Stored data:

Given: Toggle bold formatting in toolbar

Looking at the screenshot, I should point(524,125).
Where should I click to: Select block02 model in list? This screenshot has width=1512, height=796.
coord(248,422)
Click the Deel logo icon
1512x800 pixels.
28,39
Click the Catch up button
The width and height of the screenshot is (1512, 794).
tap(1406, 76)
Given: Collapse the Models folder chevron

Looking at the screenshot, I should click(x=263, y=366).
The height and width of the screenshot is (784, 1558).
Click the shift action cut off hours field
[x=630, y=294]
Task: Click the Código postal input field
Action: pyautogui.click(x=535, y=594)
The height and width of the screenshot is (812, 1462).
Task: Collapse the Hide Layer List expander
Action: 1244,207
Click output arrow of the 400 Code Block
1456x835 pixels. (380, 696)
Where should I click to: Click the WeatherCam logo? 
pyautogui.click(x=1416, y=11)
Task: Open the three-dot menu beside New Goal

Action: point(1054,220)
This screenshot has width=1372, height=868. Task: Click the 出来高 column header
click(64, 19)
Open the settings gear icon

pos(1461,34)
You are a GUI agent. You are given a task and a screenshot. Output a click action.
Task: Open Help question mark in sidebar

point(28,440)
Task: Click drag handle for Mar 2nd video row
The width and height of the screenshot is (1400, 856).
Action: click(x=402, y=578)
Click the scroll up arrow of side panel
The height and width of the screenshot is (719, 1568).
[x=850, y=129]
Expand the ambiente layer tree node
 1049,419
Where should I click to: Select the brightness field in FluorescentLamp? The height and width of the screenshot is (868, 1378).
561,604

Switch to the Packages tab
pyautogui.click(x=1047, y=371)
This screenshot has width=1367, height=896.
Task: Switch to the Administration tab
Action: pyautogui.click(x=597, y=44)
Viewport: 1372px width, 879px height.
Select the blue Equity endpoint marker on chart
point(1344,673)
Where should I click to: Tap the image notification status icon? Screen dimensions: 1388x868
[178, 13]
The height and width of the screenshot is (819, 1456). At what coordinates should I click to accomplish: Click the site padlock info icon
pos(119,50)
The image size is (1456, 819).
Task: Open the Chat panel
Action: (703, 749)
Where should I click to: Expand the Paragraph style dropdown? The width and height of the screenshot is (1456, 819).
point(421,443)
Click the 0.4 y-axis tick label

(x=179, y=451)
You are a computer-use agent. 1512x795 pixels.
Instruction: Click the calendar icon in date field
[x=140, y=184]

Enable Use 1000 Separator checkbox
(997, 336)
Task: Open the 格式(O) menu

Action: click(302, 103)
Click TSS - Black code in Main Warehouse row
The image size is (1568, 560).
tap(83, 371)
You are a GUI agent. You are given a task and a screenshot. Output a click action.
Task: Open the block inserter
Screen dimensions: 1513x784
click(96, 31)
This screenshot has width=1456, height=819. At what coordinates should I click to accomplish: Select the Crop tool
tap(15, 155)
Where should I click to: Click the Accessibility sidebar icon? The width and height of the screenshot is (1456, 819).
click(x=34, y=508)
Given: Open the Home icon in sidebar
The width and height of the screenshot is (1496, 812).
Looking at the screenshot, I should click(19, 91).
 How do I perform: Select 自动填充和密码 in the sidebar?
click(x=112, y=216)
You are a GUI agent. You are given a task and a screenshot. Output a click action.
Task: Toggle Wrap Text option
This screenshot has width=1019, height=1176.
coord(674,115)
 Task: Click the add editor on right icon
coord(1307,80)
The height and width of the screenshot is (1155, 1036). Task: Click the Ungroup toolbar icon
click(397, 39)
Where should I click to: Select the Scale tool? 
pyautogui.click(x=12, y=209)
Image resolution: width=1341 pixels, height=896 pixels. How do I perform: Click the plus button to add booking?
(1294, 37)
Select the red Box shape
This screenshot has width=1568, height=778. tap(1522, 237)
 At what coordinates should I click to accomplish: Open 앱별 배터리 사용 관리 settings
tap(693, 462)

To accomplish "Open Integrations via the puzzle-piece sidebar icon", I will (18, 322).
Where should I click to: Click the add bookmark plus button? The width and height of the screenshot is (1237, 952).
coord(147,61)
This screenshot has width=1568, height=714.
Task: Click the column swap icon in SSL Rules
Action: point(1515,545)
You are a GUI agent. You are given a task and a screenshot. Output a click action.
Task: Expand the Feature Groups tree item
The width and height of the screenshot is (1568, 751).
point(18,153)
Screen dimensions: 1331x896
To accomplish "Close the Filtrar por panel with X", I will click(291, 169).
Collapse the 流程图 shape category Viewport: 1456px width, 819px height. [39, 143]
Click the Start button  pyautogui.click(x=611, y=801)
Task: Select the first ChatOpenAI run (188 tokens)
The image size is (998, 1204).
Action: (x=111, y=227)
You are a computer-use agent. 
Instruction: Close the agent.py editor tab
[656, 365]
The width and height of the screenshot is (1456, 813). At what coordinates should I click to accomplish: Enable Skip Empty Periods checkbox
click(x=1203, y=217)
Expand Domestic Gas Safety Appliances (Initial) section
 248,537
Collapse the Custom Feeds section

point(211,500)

### EXERCISE AIM
Using the string "Viewport" as the search term, count the lines of the data above that hold it and report that number alone.

### SOLUTION TO THE PROBLEM
2